> **Exercise brief**:
Reproduce the following items line for line, without changing anything.

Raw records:

*-*-*

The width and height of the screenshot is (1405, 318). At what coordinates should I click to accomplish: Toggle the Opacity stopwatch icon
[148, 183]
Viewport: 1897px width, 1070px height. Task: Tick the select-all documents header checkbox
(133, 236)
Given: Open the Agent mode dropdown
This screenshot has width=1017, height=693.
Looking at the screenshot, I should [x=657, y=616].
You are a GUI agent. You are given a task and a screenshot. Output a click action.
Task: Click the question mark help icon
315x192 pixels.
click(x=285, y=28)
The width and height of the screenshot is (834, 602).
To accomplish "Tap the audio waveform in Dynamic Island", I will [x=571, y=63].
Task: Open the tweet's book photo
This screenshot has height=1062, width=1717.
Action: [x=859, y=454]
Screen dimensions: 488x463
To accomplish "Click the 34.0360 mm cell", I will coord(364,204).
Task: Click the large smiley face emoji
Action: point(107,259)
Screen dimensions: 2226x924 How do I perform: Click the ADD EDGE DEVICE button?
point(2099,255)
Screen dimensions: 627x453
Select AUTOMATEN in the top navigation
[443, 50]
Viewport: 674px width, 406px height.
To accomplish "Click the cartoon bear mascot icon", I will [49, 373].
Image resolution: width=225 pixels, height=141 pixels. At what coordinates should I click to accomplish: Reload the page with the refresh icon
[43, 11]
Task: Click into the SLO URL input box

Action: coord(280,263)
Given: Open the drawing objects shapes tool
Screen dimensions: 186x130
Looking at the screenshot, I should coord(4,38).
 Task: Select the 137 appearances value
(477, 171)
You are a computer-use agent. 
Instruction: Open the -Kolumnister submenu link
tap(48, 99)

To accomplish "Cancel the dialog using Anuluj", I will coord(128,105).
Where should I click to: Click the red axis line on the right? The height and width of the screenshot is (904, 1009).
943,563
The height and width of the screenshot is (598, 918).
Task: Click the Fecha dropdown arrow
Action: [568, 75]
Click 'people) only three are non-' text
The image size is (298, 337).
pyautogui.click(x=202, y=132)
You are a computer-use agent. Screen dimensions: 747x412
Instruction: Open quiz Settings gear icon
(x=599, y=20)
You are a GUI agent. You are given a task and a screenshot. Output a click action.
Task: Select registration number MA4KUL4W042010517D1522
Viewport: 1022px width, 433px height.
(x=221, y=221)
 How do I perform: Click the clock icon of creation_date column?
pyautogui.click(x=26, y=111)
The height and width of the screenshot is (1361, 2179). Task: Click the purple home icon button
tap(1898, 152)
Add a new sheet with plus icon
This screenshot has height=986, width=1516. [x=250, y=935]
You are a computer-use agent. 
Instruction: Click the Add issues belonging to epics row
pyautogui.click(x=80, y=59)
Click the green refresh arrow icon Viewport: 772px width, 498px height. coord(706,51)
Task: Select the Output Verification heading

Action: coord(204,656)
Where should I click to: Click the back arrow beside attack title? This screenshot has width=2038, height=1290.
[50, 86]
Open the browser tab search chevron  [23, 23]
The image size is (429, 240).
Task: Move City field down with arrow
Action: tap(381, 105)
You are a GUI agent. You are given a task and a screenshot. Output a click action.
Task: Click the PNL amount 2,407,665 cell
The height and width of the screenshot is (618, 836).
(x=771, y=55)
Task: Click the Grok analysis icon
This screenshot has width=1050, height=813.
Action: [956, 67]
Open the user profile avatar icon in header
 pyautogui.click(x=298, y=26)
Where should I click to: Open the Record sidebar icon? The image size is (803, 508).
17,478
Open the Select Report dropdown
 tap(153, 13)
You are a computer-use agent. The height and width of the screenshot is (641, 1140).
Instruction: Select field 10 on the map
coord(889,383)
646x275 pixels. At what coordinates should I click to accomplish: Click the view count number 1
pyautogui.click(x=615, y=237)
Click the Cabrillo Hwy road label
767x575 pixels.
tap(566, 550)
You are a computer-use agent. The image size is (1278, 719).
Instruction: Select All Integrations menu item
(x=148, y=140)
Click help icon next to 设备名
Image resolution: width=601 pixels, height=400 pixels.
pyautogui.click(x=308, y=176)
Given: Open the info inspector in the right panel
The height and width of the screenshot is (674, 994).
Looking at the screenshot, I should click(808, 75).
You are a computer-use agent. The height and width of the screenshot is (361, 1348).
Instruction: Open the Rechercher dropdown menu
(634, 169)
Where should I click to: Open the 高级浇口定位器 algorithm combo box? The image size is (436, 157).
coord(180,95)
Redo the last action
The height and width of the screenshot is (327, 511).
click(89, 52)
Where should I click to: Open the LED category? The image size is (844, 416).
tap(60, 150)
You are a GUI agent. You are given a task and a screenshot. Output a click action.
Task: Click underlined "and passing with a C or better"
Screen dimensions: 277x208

*-*-*

> **Task answer**:
The width and height of the screenshot is (1405, 318). At what coordinates should I click to accomplish: Toggle the Opacity stopwatch icon
[148, 183]
Viewport: 1897px width, 1070px height. Task: Tick the select-all documents header checkbox
(133, 236)
Given: Open the Agent mode dropdown
This screenshot has width=1017, height=693.
Looking at the screenshot, I should [x=657, y=616].
You are a GUI agent. You are given a task and a screenshot. Output a click action.
Task: Click the question mark help icon
315x192 pixels.
click(x=285, y=28)
The width and height of the screenshot is (834, 602).
To accomplish "Tap the audio waveform in Dynamic Island", I will [x=571, y=63].
Task: Open the tweet's book photo
This screenshot has height=1062, width=1717.
Action: [x=859, y=454]
Screen dimensions: 488x463
To accomplish "Click the 34.0360 mm cell", I will coord(364,204).
Task: Click the large smiley face emoji
Action: point(107,259)
Screen dimensions: 2226x924 How do I perform: Click the ADD EDGE DEVICE button?
point(2099,255)
Screen dimensions: 627x453
Select AUTOMATEN in the top navigation
[443, 50]
Viewport: 674px width, 406px height.
To accomplish "Click the cartoon bear mascot icon", I will [49, 373].
Image resolution: width=225 pixels, height=141 pixels. At what coordinates should I click to accomplish: Reload the page with the refresh icon
[43, 11]
Task: Click into the SLO URL input box

Action: coord(280,263)
Given: Open the drawing objects shapes tool
Screen dimensions: 186x130
Looking at the screenshot, I should coord(4,38).
 Task: Select the 137 appearances value
(477, 171)
You are a computer-use agent. 
Instruction: Open the -Kolumnister submenu link
tap(48, 99)

To accomplish "Cancel the dialog using Anuluj", I will coord(128,105).
Where should I click to: Click the red axis line on the right? The height and width of the screenshot is (904, 1009).
943,563
The height and width of the screenshot is (598, 918).
Task: Click the Fecha dropdown arrow
Action: [568, 75]
Click 'people) only three are non-' text
The image size is (298, 337).
pyautogui.click(x=202, y=132)
You are a computer-use agent. Screen dimensions: 747x412
Instruction: Open quiz Settings gear icon
(x=599, y=20)
You are a GUI agent. You are given a task and a screenshot. Output a click action.
Task: Select registration number MA4KUL4W042010517D1522
Viewport: 1022px width, 433px height.
(x=221, y=221)
 How do I perform: Click the clock icon of creation_date column?
pyautogui.click(x=26, y=111)
The height and width of the screenshot is (1361, 2179). Task: Click the purple home icon button
tap(1898, 152)
Add a new sheet with plus icon
This screenshot has height=986, width=1516. [x=250, y=935]
You are a computer-use agent. 
Instruction: Click the Add issues belonging to epics row
pyautogui.click(x=80, y=59)
Click the green refresh arrow icon Viewport: 772px width, 498px height. coord(706,51)
Task: Select the Output Verification heading

Action: coord(204,656)
Where should I click to: Click the back arrow beside attack title? This screenshot has width=2038, height=1290.
[50, 86]
Open the browser tab search chevron  [23, 23]
The image size is (429, 240).
Task: Move City field down with arrow
Action: tap(381, 105)
You are a GUI agent. You are given a task and a screenshot. Output a click action.
Task: Click the PNL amount 2,407,665 cell
The height and width of the screenshot is (618, 836).
(x=771, y=55)
Task: Click the Grok analysis icon
This screenshot has width=1050, height=813.
Action: [956, 67]
Open the user profile avatar icon in header
 pyautogui.click(x=298, y=26)
Where should I click to: Open the Record sidebar icon? The image size is (803, 508).
17,478
Open the Select Report dropdown
 tap(153, 13)
You are a computer-use agent. The height and width of the screenshot is (641, 1140).
Instruction: Select field 10 on the map
coord(889,383)
646x275 pixels. At what coordinates should I click to accomplish: Click the view count number 1
pyautogui.click(x=615, y=237)
Click the Cabrillo Hwy road label
767x575 pixels.
tap(566, 550)
You are a computer-use agent. The image size is (1278, 719).
Instruction: Select All Integrations menu item
(x=148, y=140)
Click help icon next to 设备名
Image resolution: width=601 pixels, height=400 pixels.
pyautogui.click(x=308, y=176)
Given: Open the info inspector in the right panel
The height and width of the screenshot is (674, 994).
Looking at the screenshot, I should click(808, 75).
You are a computer-use agent. The height and width of the screenshot is (361, 1348).
Instruction: Open the Rechercher dropdown menu
(634, 169)
Where should I click to: Open the 高级浇口定位器 algorithm combo box? The image size is (436, 157).
coord(180,95)
Redo the last action
The height and width of the screenshot is (327, 511).
click(89, 52)
Where should I click to: Open the LED category? The image size is (844, 416).
tap(60, 150)
You are a GUI agent. You are given a task and a screenshot. Output a click action.
Task: Click underlined "and passing with a C or better"
Screen dimensions: 277x208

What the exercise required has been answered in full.